After a meandering first half that fills in backstory and lights up set pieces in restaurants (“they ordered their free-range, grass-fed Whopper equivalents”), trains (“in this morning subway light no one looked too great”), and bars (a dive with “patrons so poor and unattractive that it seemed like an elaborate re-creation of a bar in a different city (say, Philadelphia)”), the pregnancy becomes the driver of the plot. If Bev’s much-delayed decision to have the baby (not much of a spoiler) has a whiff of Juno or Knocked Up about it, it’s without the reactionary family-values politics; Gould imagines something different, and it’s perhaps no accident that the men in the novel are at best less than reliable and at worst treacherous. Present in glimpses from the start, a third principal character comes to the fore midway through: Sally, an erstwhile stripper and East Village personality now ensconced upstate with a wealthy husband named Jason, with whom she’s trying and failing to have a kid. After Amy and Bev rent their house for the weekend, Sally emerges as a possible partner in child rearing. She and Jason enter the plot with their checkbooks and credit cards in hand, and it’s enough to say their rich-people imperatives start to rattle Bev and Amy.

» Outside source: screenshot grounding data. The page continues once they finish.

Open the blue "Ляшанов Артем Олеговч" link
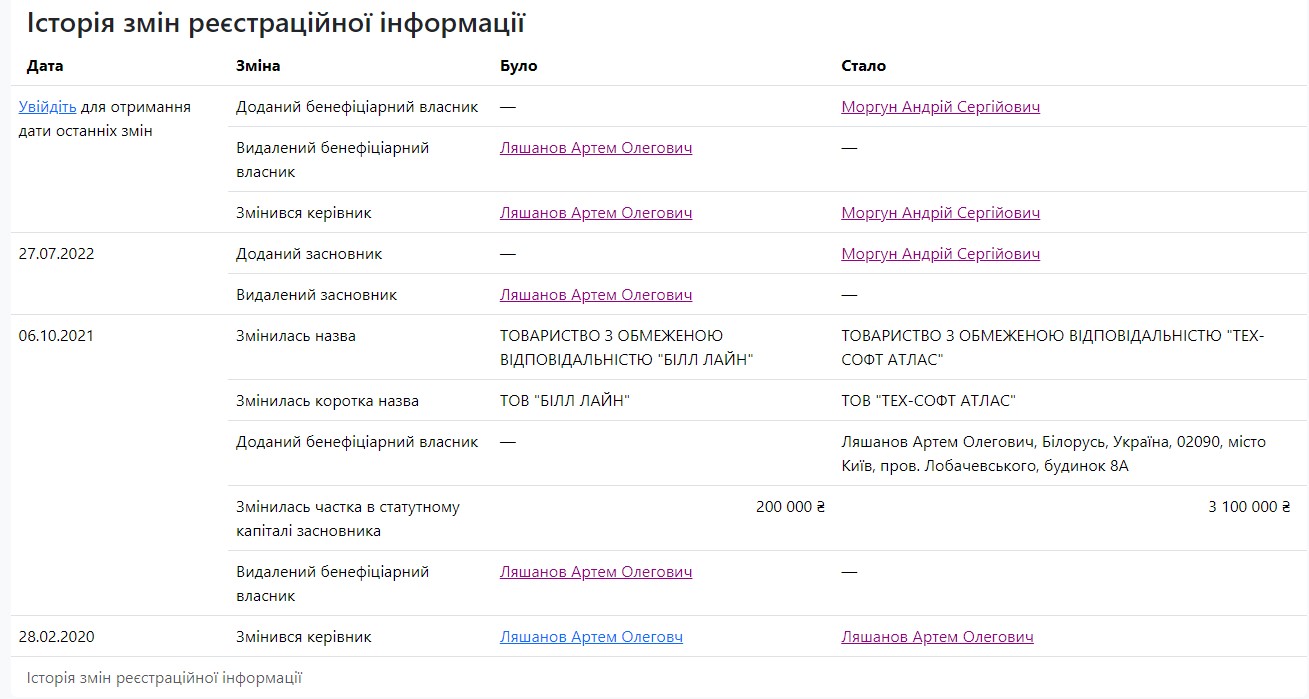Viewport: 1309px width, 699px height. pos(591,637)
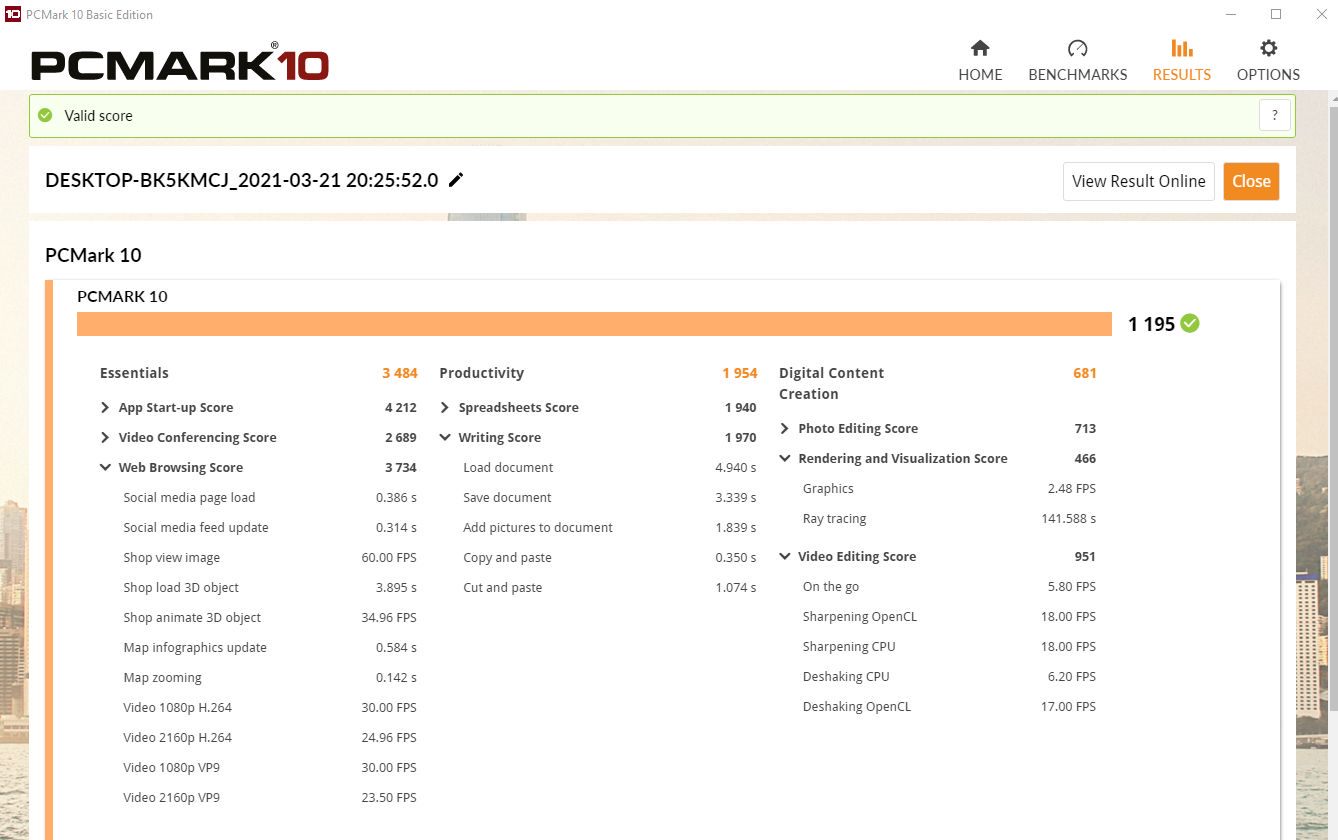
Task: Click the orange PCMark 10 score bar
Action: pos(594,324)
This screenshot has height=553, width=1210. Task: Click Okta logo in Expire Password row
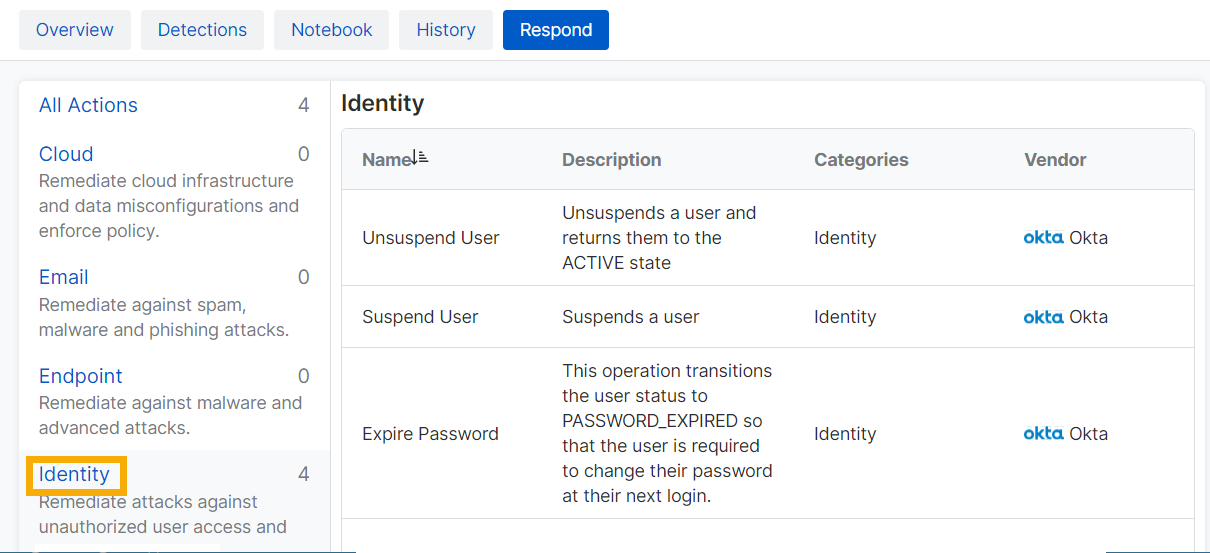[1043, 434]
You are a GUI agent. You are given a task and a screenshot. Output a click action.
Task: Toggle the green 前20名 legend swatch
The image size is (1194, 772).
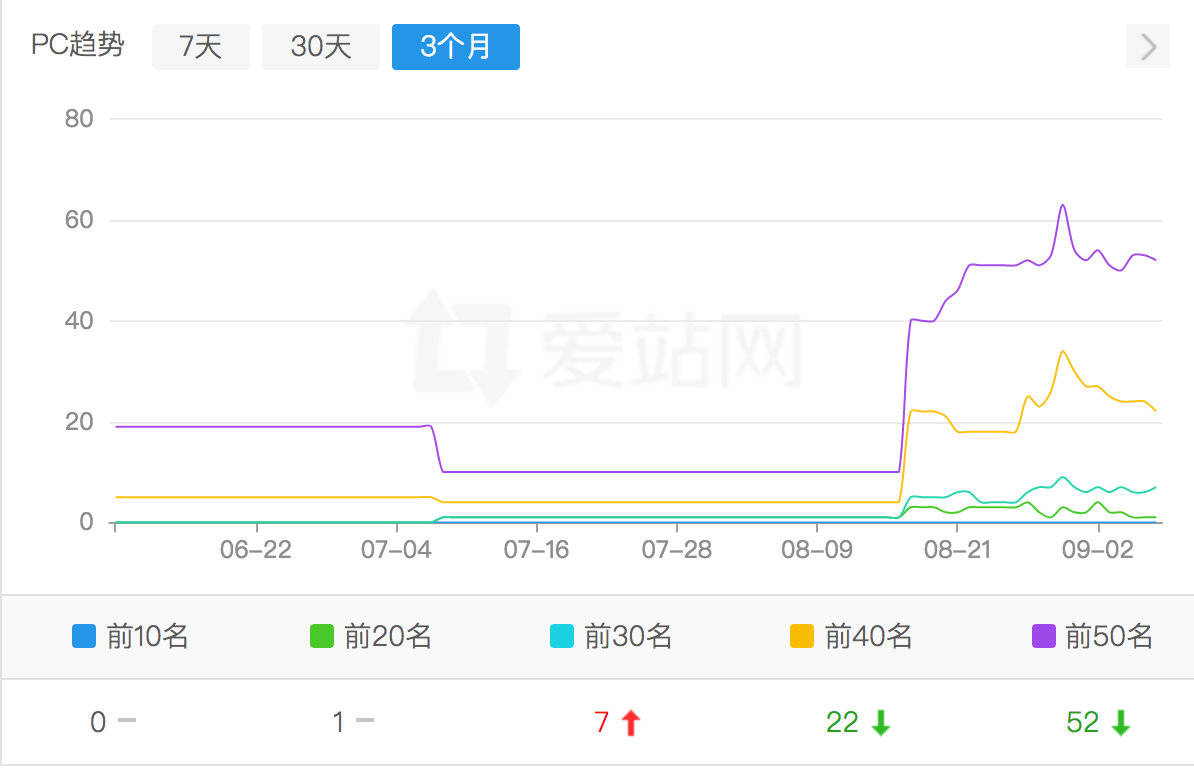tap(322, 636)
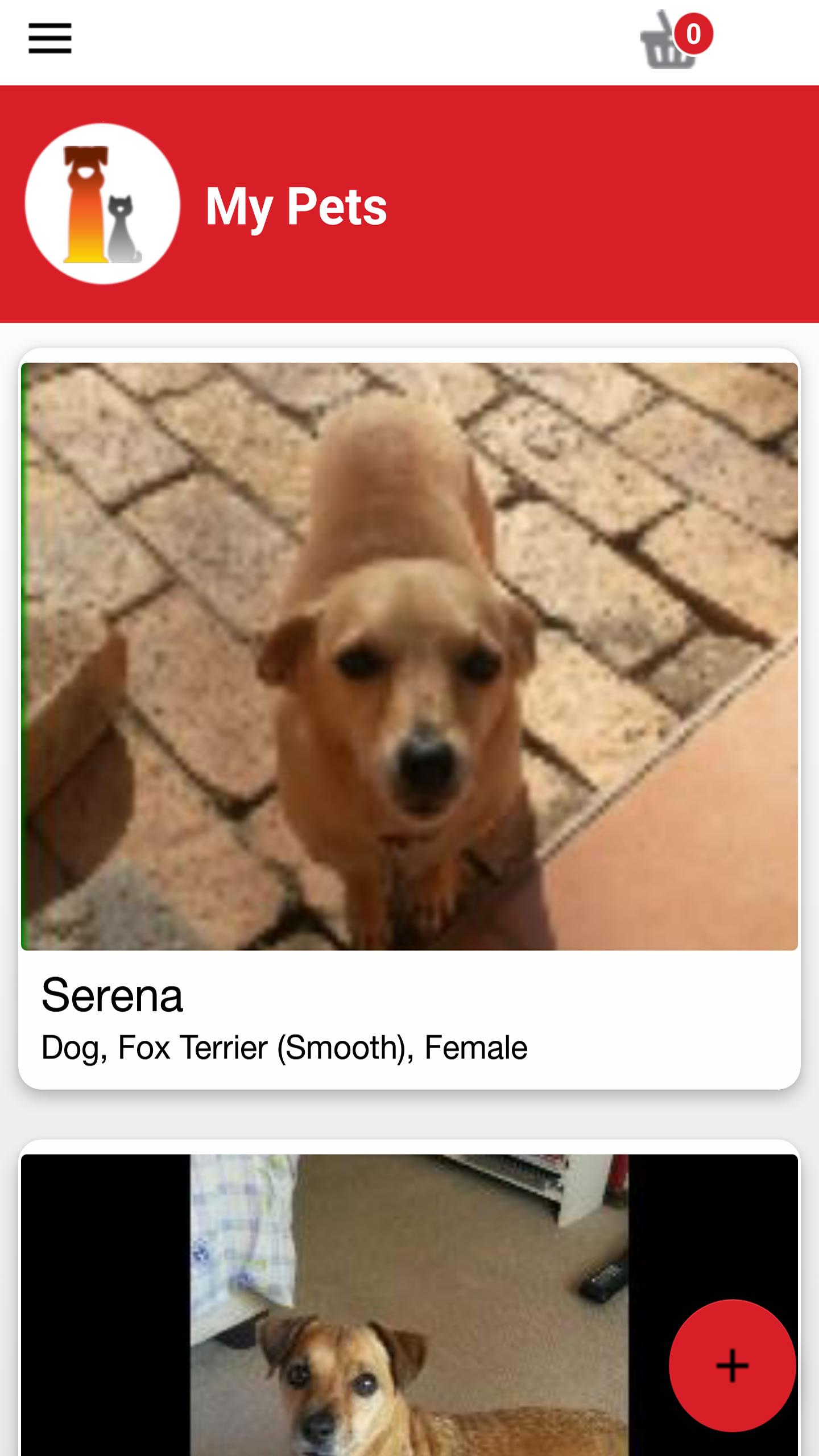This screenshot has width=819, height=1456.
Task: Click the empty white top header area
Action: [353, 42]
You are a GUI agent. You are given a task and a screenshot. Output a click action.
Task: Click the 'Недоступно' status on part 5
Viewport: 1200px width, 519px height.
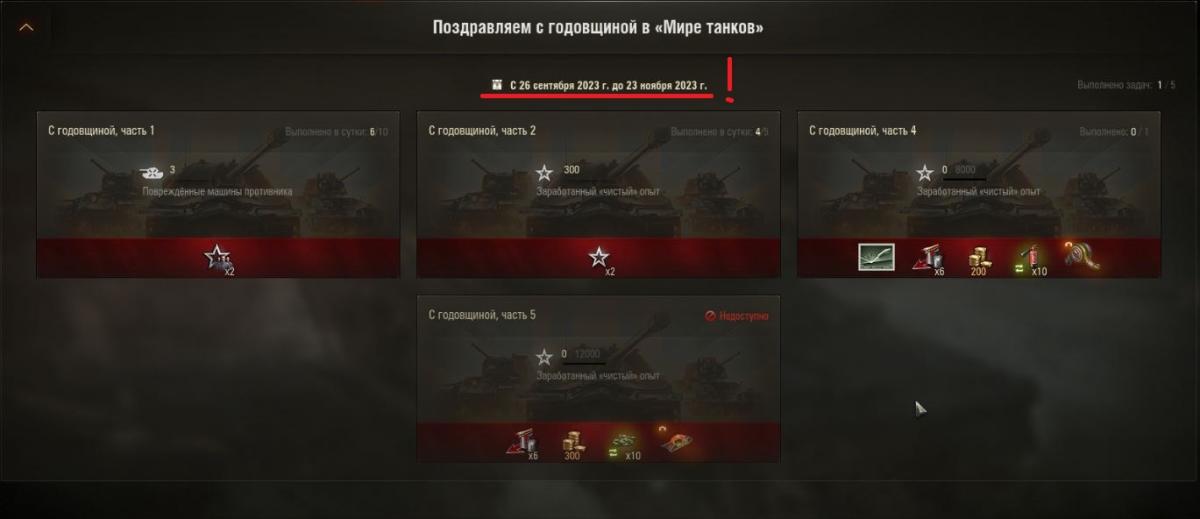click(x=737, y=315)
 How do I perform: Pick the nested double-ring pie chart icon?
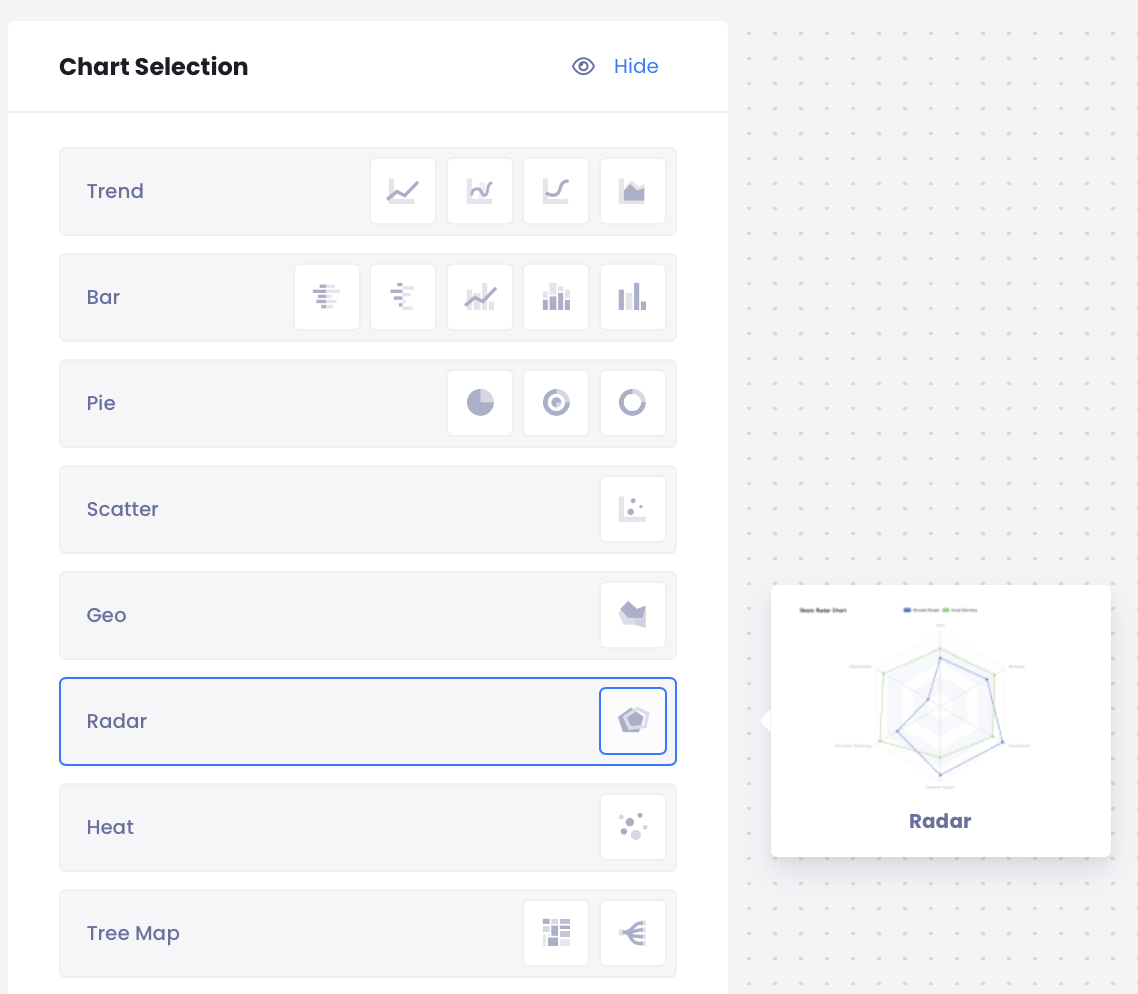coord(556,403)
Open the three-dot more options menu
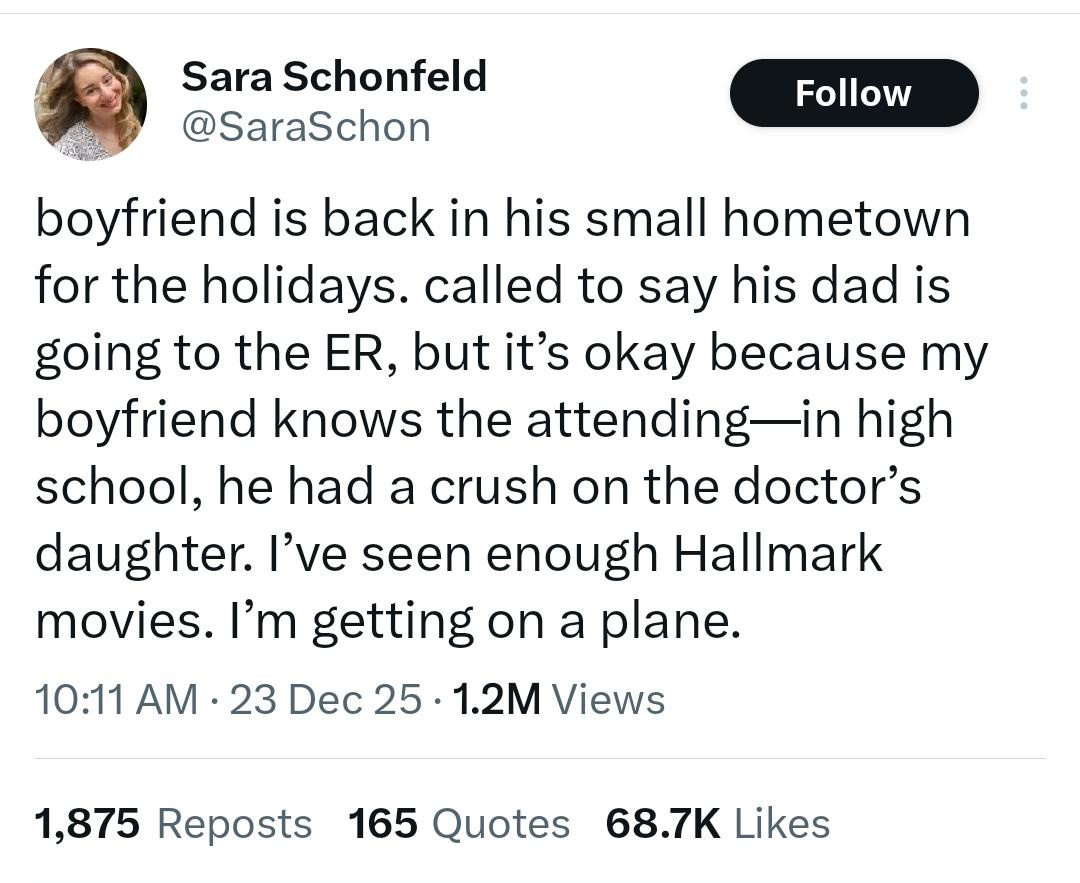 1022,94
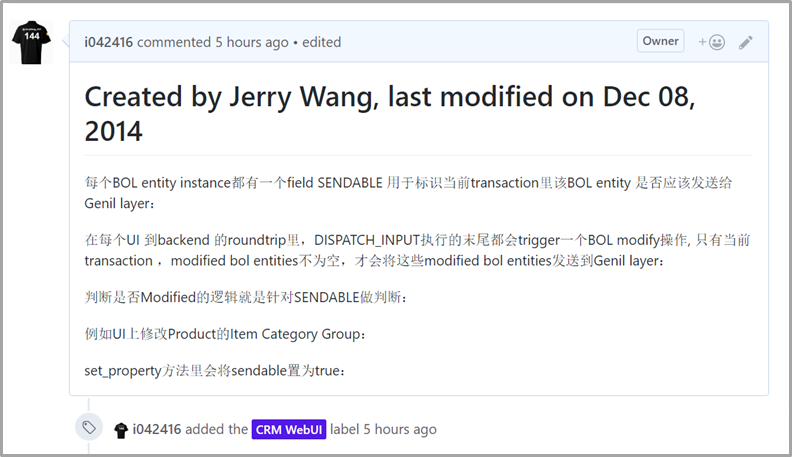Screen dimensions: 792x457
Task: Click small shirt avatar beside label event
Action: [x=121, y=429]
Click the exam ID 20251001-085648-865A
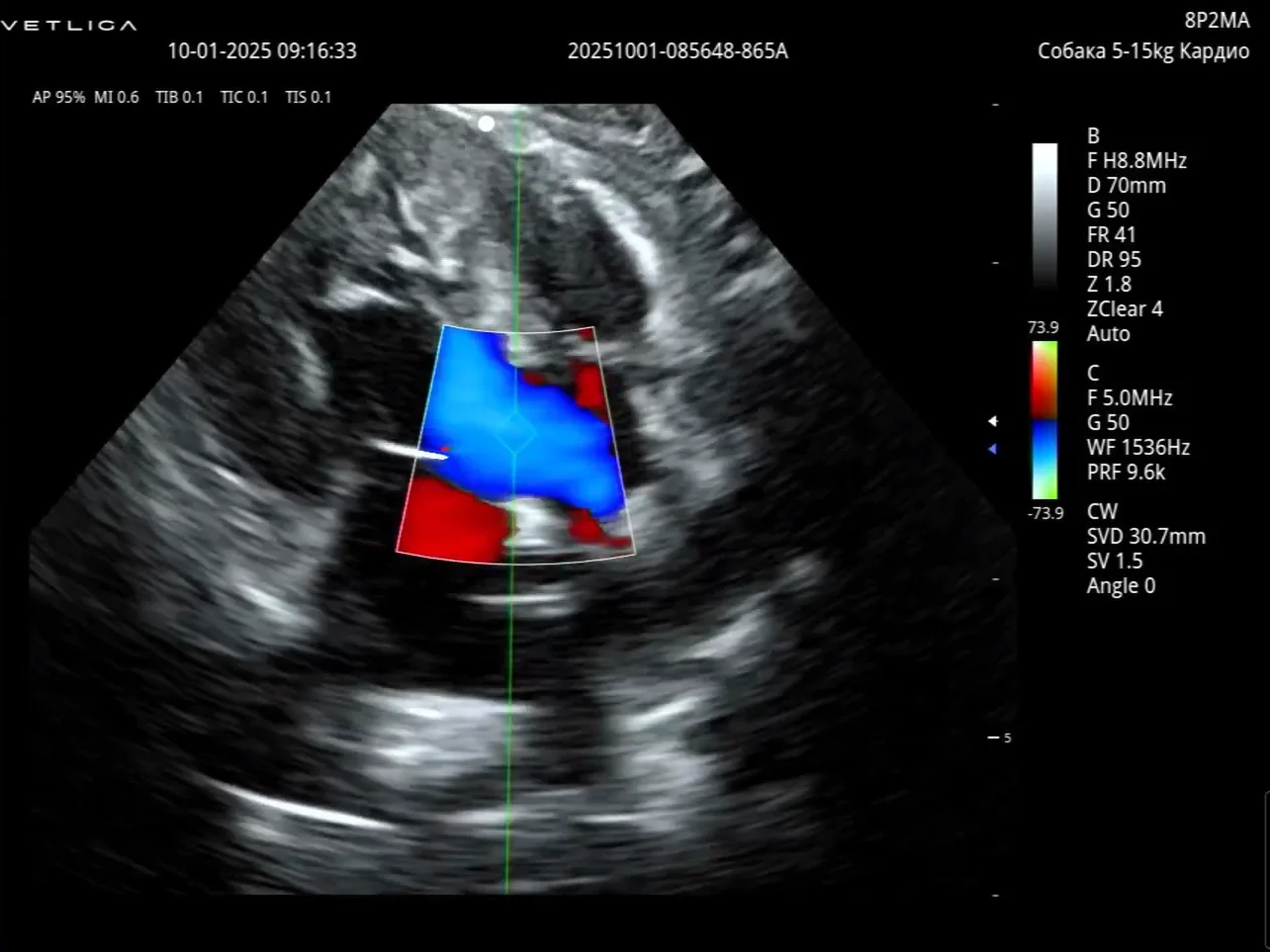 (678, 51)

It would take a team of Stanford graduate students to quantify how much novels emanating from Brooklyn have undergone pervasive changes in the past decade. During the Bush administration, the borough’s literary production was notorious for its narcissism, its magic realism, and its recourse to comic-book heroics and YA plotlines. Parallel to millennial Brooklyn’s more-or-less-realistic emergence on television, Friendship draws a picture of unmanageable rent hikes, pill proliferation, washed-out romance, service employment, and all-around precariousness. I was surprised to learn Gould’s implied answer to the question “Can our friends save us?” Maybe, maybe not.
Christian Lorentzen is an editor at the London Review of Books.